Few of us could have predicted the shift in discourse that occurred this year. Marijuana legalization, long an issue on the political sidelines, became central to voter excitement in this election. And that shift appears likely to hold well beyond this single campaign. California's experience with Proposition 19 has radically expanded and deepened the national conversation about the failure of marijuana prohibition and about the sensible and principled reasons to embrace a policy of marijuana control instead.
Media coverage is one barometer of this change. For years mainstream media outlets haven't quite known how to cover the movement for marijuana reform. Formerly wary of making this issue front-page news, outlets in every medium around the world closely followed Proposition 19 from start to finish. The headlines and content of marijuana policy articles, where puns were once a must, have evolved alongside the increasingly serious tone of the public debate. Californians in particular heard detailed arguments for ending its failed marijuana ban, a debate that will resonate in similar campaigns in Western states as soon as 2012. (Public support for legalizing marijuana now approaches or tops 50% in a growing number of states, including Washington, Oregon, Alaska, Colorado and Nevada.)
Another highly significant accomplishment of the Proposition 19 phenomenon is the unprecedented coalition it forged. Longtime drug policy reformers such as my organization were joined for the first time by mainstream civil rights groups, organized labor and the largest contingent of dissident law enforcement figures ever publicly assembled on this issue.
Decrying the chilling racial disparities in drug law enforcement, the California Conference of the NAACP, the Latino Voters League and each of the national black and Latino police officers associations declared the end of marijuana prohibition a racial justice priority. The Proposition 19 coalition prominently featured the state's largest union, SEIU of California, alongside longshore workers and food and commercial workers, pronouncing the economic impact of marijuana legalization a priority for working families. Retired judges, district attorneys, police chiefs and beat cops — many of them members of the group Law Enforcement Against Prohibition — publicly broke ranks with the public safety officials who dominated the opposition campaign.

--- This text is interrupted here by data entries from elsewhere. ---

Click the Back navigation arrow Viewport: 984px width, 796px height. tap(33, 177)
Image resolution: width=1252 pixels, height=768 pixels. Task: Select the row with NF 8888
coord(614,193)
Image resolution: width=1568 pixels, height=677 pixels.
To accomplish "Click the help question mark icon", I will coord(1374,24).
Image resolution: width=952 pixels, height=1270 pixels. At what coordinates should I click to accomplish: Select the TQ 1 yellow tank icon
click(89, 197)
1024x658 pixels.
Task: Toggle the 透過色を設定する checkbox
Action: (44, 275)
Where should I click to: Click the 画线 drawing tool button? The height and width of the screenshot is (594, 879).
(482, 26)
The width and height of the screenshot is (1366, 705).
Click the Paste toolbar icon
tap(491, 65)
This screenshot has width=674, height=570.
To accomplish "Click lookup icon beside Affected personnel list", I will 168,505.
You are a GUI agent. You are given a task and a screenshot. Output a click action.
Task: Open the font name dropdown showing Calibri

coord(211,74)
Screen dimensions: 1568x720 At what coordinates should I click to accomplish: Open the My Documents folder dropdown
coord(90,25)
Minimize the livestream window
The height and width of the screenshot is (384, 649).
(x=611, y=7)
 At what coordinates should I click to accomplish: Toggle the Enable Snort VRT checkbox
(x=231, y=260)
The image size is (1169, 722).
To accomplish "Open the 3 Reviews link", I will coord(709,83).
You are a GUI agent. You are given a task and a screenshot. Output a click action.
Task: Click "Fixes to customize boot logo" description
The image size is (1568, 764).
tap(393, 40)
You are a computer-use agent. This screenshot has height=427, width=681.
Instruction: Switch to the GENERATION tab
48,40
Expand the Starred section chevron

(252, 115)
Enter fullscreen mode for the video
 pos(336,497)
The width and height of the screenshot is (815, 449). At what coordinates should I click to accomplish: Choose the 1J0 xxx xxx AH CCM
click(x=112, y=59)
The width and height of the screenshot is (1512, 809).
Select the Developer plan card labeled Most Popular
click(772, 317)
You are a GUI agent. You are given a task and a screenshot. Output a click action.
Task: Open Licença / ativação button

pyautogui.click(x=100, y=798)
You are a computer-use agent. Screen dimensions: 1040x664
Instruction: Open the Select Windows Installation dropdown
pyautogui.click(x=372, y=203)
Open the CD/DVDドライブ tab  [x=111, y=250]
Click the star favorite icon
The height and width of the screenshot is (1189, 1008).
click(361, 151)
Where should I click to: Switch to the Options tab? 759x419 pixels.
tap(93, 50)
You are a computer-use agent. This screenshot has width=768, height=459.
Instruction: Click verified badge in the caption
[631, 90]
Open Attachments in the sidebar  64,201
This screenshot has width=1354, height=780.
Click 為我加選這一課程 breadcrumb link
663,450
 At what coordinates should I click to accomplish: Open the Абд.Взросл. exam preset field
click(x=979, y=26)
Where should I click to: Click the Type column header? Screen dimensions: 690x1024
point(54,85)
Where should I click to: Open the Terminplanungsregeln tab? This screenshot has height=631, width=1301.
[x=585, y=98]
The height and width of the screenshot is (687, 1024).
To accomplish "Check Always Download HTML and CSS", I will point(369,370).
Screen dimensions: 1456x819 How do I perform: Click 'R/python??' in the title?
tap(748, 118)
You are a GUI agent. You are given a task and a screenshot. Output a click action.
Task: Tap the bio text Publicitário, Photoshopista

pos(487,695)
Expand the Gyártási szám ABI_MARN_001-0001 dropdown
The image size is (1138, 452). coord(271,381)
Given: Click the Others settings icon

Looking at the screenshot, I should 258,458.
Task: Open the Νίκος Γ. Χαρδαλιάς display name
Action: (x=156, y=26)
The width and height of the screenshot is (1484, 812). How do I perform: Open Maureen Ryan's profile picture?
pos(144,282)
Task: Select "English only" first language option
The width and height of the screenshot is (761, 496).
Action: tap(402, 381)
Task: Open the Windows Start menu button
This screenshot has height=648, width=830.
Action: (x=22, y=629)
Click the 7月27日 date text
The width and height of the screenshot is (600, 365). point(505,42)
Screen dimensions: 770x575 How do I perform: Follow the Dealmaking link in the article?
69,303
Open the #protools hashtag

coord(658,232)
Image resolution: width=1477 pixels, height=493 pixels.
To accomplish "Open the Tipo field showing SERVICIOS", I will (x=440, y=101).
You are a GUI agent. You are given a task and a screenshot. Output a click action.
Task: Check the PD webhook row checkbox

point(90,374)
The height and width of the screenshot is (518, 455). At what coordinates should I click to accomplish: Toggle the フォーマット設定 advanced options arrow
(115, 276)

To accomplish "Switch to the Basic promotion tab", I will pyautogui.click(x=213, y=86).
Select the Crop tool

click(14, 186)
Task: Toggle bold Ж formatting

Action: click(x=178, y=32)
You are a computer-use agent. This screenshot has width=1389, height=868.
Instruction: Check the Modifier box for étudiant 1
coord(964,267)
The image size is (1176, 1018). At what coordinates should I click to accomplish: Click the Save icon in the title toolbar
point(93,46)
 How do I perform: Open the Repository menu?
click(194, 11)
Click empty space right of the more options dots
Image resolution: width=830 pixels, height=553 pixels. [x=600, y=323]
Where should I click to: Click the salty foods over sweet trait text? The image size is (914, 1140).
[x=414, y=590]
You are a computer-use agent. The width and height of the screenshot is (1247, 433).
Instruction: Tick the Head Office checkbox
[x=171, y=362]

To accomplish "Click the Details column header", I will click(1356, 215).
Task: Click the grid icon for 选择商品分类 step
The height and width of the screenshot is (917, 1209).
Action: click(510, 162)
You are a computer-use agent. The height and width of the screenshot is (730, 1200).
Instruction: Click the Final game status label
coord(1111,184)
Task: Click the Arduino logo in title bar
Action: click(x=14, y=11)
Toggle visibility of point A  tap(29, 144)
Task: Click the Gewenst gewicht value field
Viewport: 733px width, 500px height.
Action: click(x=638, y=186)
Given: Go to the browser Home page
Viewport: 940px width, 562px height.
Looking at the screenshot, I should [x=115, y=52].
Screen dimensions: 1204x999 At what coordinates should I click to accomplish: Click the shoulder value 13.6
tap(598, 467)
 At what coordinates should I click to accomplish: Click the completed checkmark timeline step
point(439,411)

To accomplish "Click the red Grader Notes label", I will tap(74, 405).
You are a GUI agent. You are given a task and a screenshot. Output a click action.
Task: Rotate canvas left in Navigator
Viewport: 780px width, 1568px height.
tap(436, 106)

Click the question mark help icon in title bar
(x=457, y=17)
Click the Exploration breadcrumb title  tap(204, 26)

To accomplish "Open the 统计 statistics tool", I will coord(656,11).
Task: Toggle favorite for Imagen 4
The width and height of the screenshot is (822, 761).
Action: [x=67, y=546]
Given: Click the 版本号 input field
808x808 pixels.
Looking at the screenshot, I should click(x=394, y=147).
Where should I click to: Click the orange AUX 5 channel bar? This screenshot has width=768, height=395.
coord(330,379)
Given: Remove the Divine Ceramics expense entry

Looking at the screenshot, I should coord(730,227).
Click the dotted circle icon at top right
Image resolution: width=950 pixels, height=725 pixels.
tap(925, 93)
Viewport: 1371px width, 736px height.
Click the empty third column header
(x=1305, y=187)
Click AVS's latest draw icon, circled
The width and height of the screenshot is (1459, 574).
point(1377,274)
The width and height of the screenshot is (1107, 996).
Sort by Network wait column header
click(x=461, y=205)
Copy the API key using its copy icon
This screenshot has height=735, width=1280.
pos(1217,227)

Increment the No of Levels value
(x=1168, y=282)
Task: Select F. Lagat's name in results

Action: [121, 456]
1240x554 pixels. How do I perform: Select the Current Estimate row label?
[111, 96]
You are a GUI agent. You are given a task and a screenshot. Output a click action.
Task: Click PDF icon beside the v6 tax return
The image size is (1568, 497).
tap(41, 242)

And then there were the young people. In a now famous quip, California Democratic Party Chairman John Burton gave a one-word answer to a San Francisco Chronicle reporter's question about what would drive young voters to turn out this election: "Pot." Support for marijuana legalization among young likely voters in California has consistently polled between 70% and 80%. In a recent Newsweek poll, 70% of likely voters under 30 nationally would support a Proposition 19 in their own state, as would 51% of likely voters between 30 and 49. (By contrast, only 20% of those 65 or older were in support.) Marijuana legalization is an issue today's young voters — and tomorrow's middle-aged voters — are excited about. The Newsweek poll also found that marijuana legalization is a significant draw to the ballot box for under-30 voters, with 64% saying they would be more likely to vote if the issue were on the ballot.
As more young people join the electorate, the tide for reform is swelling. Proposition 19 showed them that a serious campaign can be waged to end marijuana prohibition, that serious people are with them, and that sensibility and principle are on their side. This is the wave that will end the disaster of marijuana prohibition in America.
Stephen Gutwillig is the California state director of the Drug Policy Alliance.